- [WHAT THE EXERCISE ASKS]: Starting with the line that contains "Select step 4 in progress bar" and ending with the last line of the entries, repeat exactly those lines and nothing else, pictures excluded.
━━━
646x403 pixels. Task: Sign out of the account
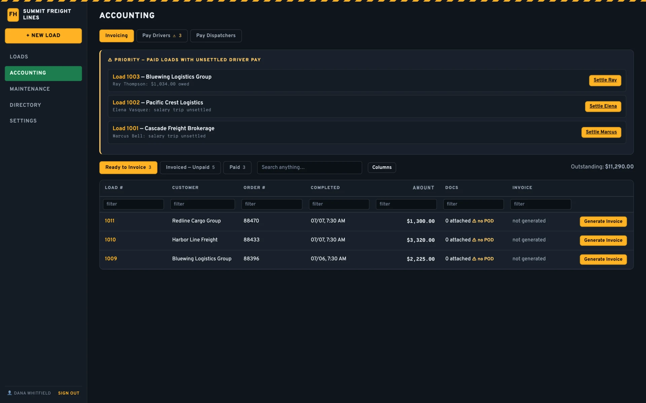point(69,393)
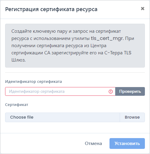
Task: Click the gray instruction info box
Action: click(75, 46)
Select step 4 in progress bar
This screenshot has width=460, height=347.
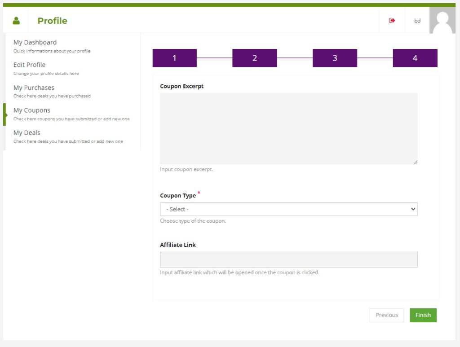pyautogui.click(x=415, y=58)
━━━
- [RESULT BELOW]:
Select step 4 in progress bar
This screenshot has width=460, height=347.
pyautogui.click(x=415, y=58)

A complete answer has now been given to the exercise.